Chandra Davis was among the many witnesses who described what it’s like to take leave without pay. A deli clerk at Giant, Chandra’s unpaid maternity leave lasted seven weeks; money for diapers and wipes ran out after one week. Food for her family consisted of “lots of hot dogs and French fries from the Dollar Store.” Going back early meant she had to stop breast feeding her baby. “Because I have no paid leave, I have had to choose between taking care of my family physically and taking care of them financially,” she testified. And, like so many that night, she asked, “How is that okay?”

Others testified about the consequences on their own health. For Ke’sha Scrivner, who was diagnosed with stage 4 breast cancer, lack of paid leave meant spending her lunch time taking the bus to the hospital for chemo and later radiation, and then taking the bus back to work. “Instead of sitting in excruciating pain,” she told the Council, “I need to be able to be home and heal without worrying about how I’m going to pay my bills.”

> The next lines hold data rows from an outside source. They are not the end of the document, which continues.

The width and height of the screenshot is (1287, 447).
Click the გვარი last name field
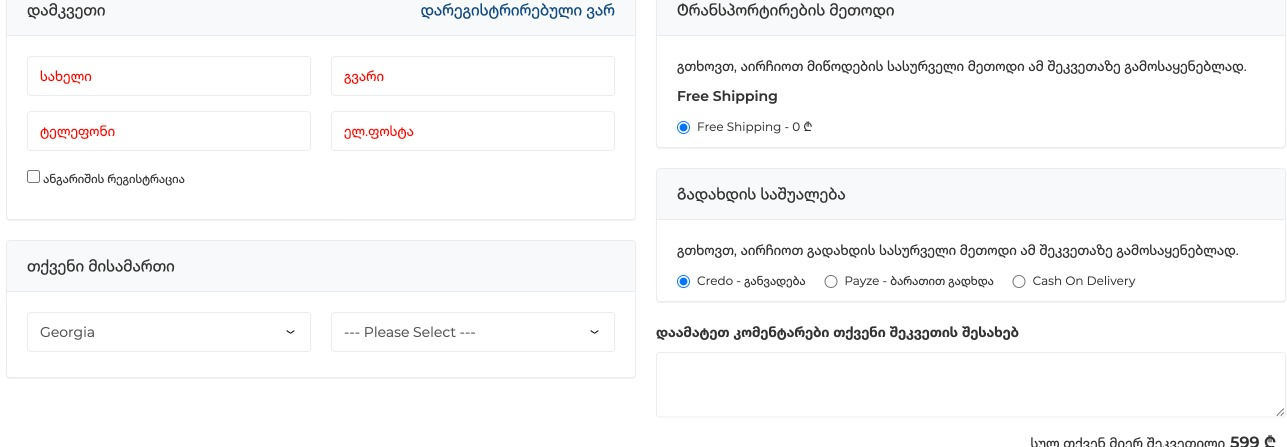[x=473, y=76]
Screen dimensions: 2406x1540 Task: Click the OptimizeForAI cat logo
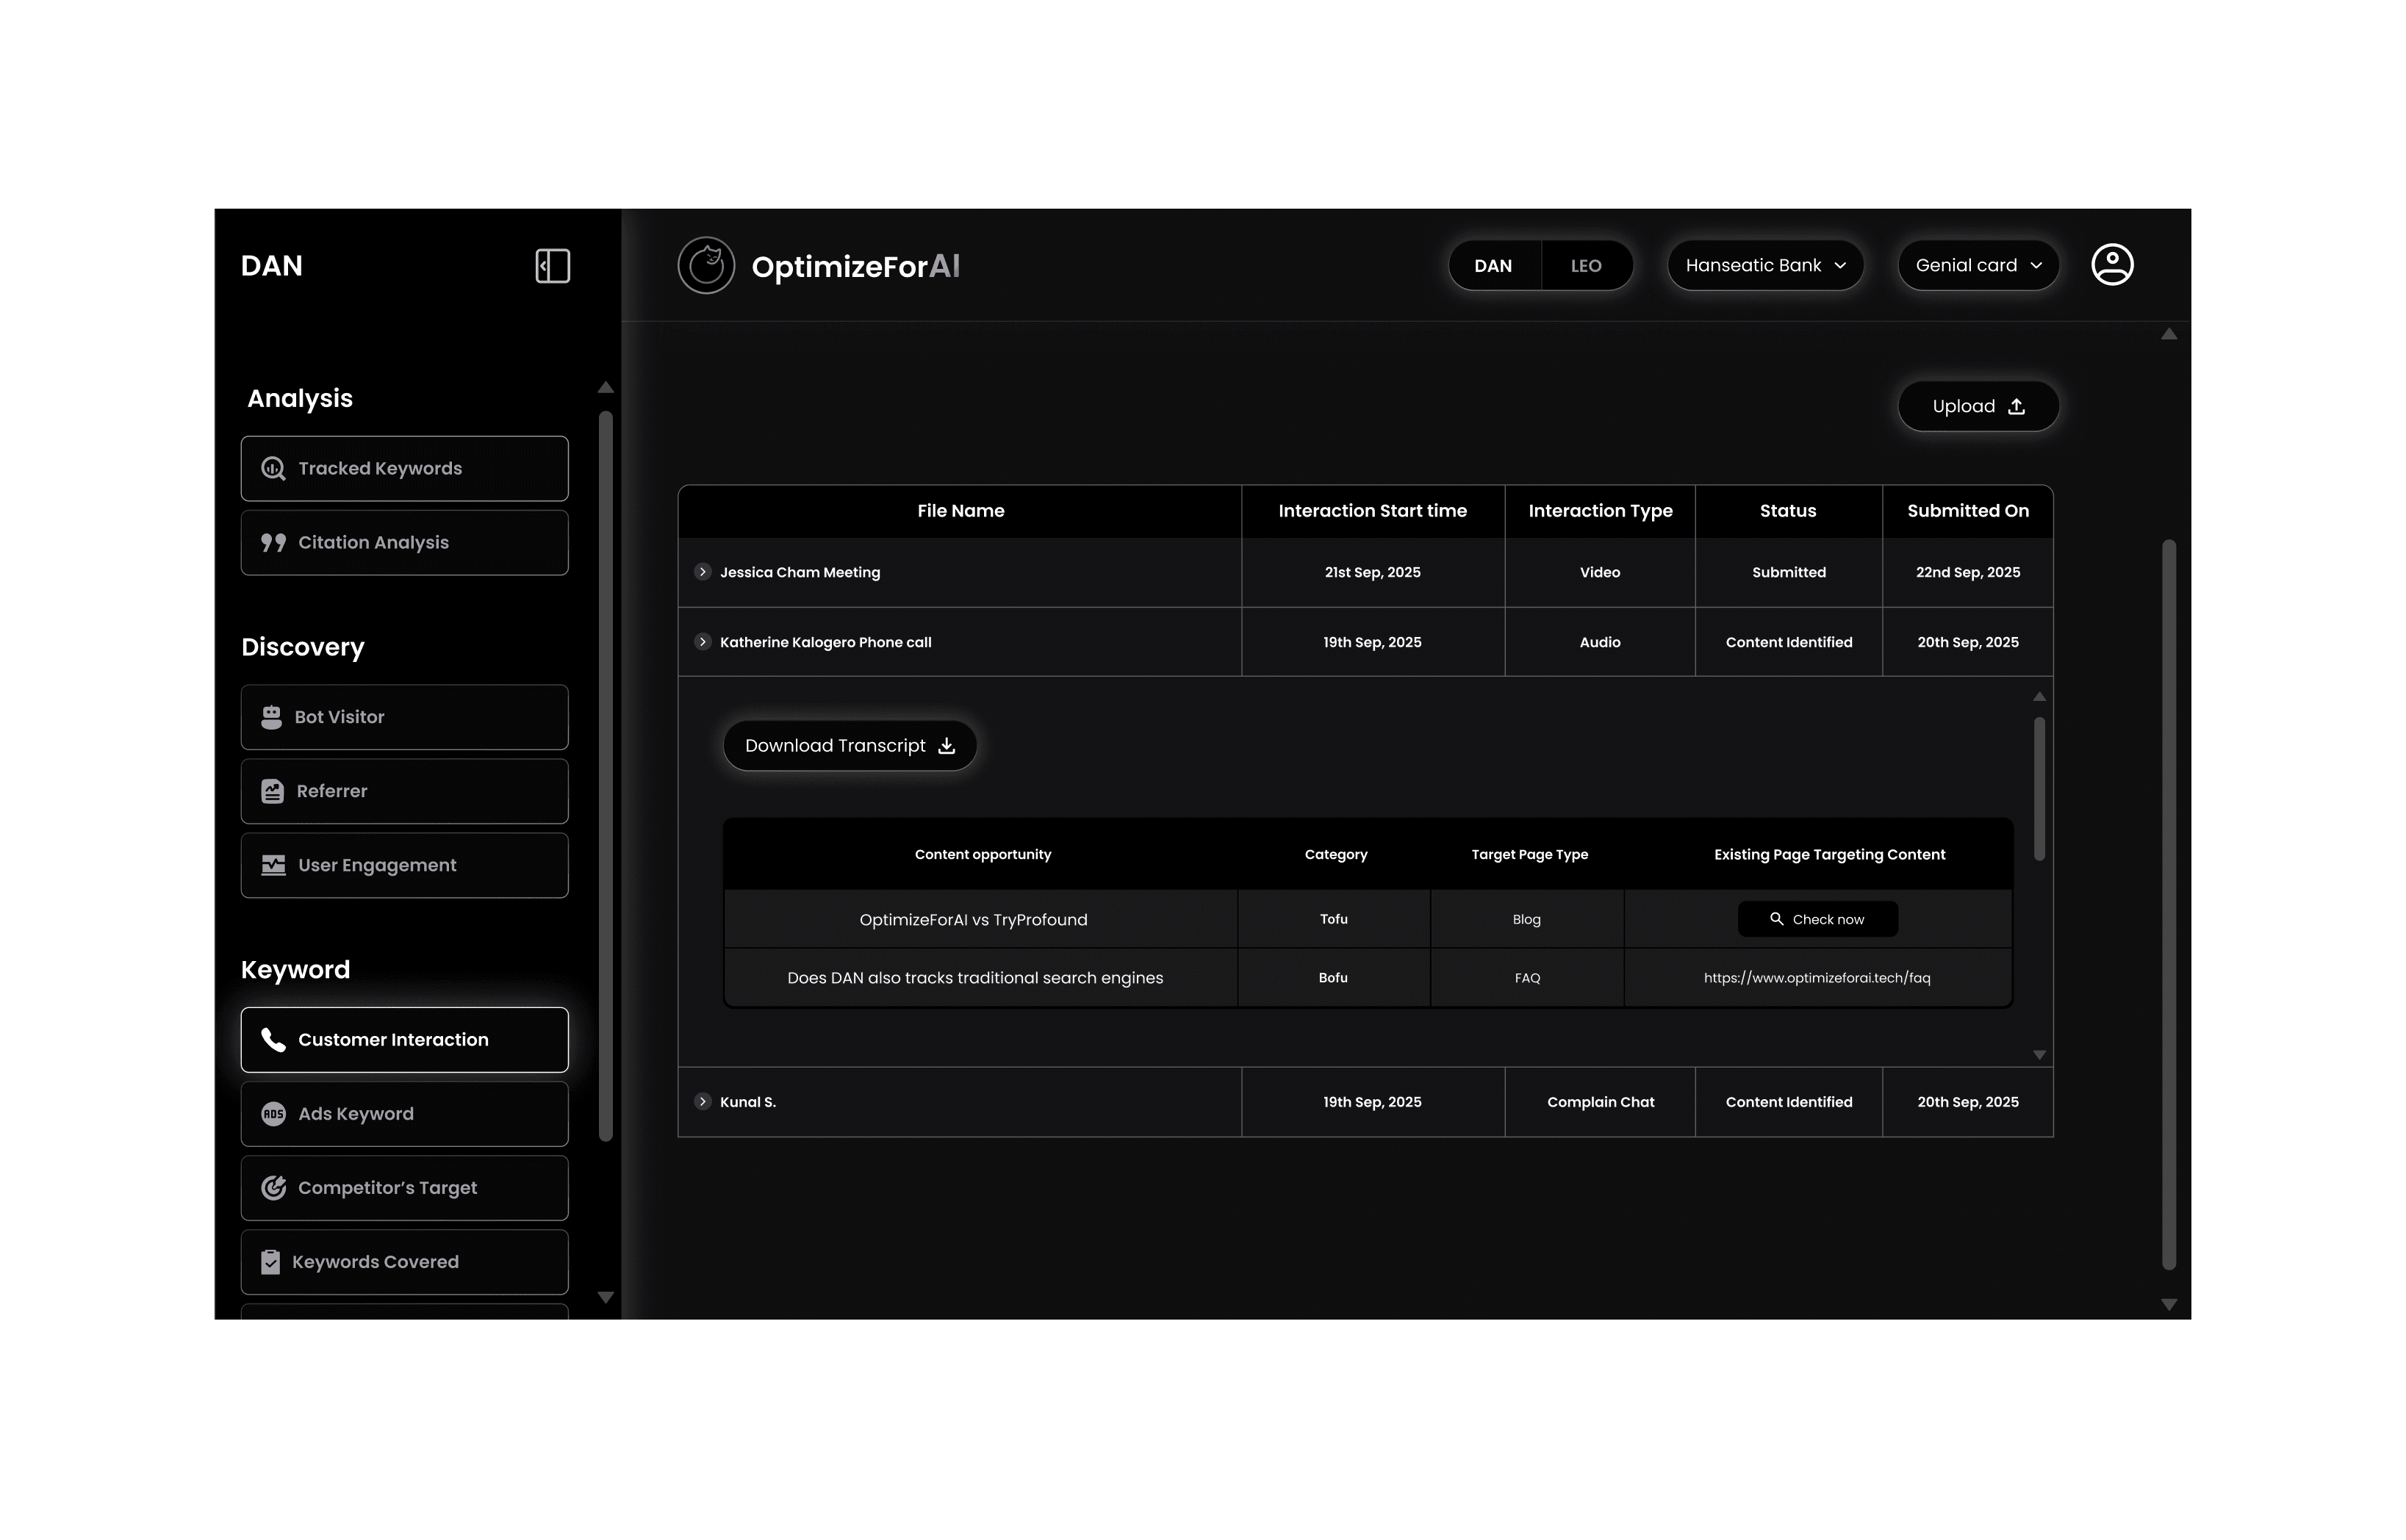click(706, 265)
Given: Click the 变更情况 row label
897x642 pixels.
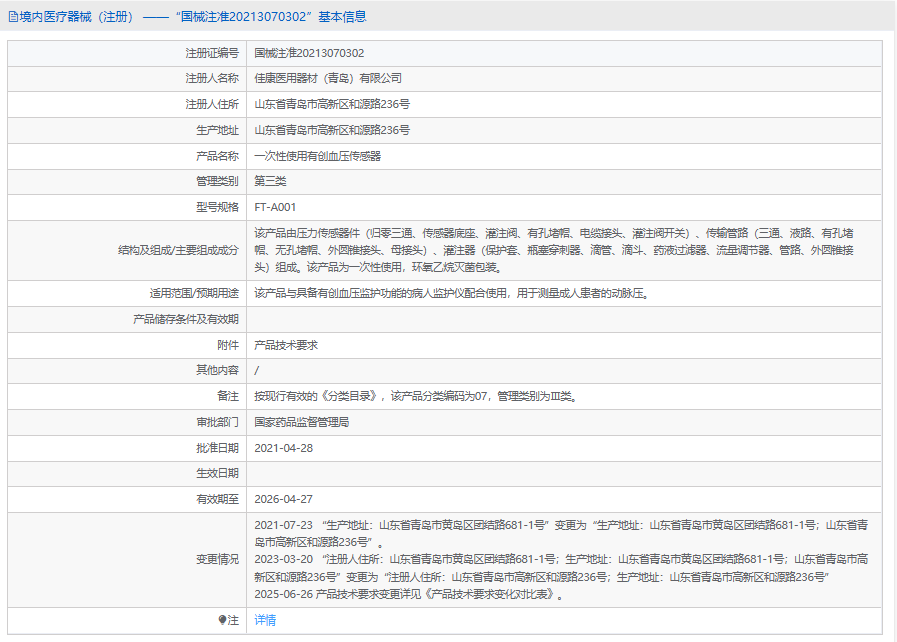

Linday DuPertuis, who faces a liver transplant, worries about her own health. But also, she said, “Every day I worry this will financially ruin my family.” For her, the universal paid leave bill represents hope. Her message to the City Council: “Please keep my hope alive.”

Benefits for the District

The majority of business owners who testified spoke in support of the bill. Roger Horowitz of Pleasant Pops, for example, described how much he would love to offer paid leave to his employees but doesn’t have the cash to do it. This bill would make that possible – a boost for staff and customers alike.

The council also heard from social workers, teachers, the head of the DC chapter of the American Academy of Pediatricians, the director of the National Hispanic Council on Aging, the head of the Black Women’s Roundtable and other experts about the benefits of paid leave: helping the brain development of infants, the educational success of children, the mental health of community members, the independence of seniors, the involvement of dads, and the reduction of racial and gender disparities.

Several witnesses testified that passage of this bill would be the deciding factor in staying in or moving to DC.  As Jessica Lott put it, instead of moving back to the Midwest to raise a family, she and her husband would invest in “what would be the most family-friendly city in America.” Preston Van Vliet praised DC for being one of the best places to live for trans people and urged the Council to make sure it remains so by including all families in this bill, and all medical conditions.

Lobbyists for the restaurant association and others argued to stop the legislation or significantly narrow it. But they could not counter the evidence of the need for and benefits from this bill. What each supporting witness could not change on their own, they may have achieved through the combined power of their voices, thanks to the DC Paid Family Leave Coalition: the ability to provide for their loved ones and care for them, made possible by a paid leave fund with enough time, affordability and job protection.